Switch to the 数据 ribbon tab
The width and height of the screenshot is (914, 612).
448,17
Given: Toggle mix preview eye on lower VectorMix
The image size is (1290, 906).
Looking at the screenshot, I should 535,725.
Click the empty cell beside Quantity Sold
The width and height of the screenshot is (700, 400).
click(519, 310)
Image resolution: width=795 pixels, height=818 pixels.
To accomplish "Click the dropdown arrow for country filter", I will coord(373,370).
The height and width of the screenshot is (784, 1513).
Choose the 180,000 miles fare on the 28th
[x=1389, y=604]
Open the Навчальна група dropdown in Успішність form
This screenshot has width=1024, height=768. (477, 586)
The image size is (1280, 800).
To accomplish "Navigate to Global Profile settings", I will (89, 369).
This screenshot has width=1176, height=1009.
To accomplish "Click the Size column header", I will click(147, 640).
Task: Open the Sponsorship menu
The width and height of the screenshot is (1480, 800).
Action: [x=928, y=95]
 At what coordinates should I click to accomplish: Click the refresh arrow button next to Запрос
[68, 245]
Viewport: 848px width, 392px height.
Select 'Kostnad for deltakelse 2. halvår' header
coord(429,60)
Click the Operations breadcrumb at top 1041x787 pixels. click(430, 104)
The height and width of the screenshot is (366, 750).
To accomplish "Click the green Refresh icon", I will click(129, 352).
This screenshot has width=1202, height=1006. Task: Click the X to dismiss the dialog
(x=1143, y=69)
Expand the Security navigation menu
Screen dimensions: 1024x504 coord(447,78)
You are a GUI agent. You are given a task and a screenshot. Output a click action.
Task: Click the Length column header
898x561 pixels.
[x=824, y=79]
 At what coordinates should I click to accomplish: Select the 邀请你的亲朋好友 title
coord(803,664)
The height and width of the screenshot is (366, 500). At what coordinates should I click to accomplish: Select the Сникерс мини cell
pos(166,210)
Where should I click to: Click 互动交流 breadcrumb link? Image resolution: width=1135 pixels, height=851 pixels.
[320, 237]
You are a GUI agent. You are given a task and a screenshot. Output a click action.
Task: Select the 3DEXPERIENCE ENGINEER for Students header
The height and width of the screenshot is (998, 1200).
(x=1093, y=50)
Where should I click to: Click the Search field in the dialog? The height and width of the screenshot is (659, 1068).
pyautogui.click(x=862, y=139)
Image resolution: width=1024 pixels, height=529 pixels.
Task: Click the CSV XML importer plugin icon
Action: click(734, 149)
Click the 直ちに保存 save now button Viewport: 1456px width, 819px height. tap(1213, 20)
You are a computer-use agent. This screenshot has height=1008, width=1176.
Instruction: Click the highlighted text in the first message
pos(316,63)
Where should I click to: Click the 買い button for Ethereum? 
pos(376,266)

» Task directions
Give back exactly the lines from the one that contains "Click the 直ちに保存" to the end of the data above, both of those lines included.

» Solution to this problem
Click the 直ちに保存 save now button Viewport: 1456px width, 819px height. tap(1213, 20)
You are a computer-use agent. This screenshot has height=1008, width=1176.
Instruction: Click the highlighted text in the first message
pos(316,63)
Where should I click to: Click the 買い button for Ethereum? 
pos(376,266)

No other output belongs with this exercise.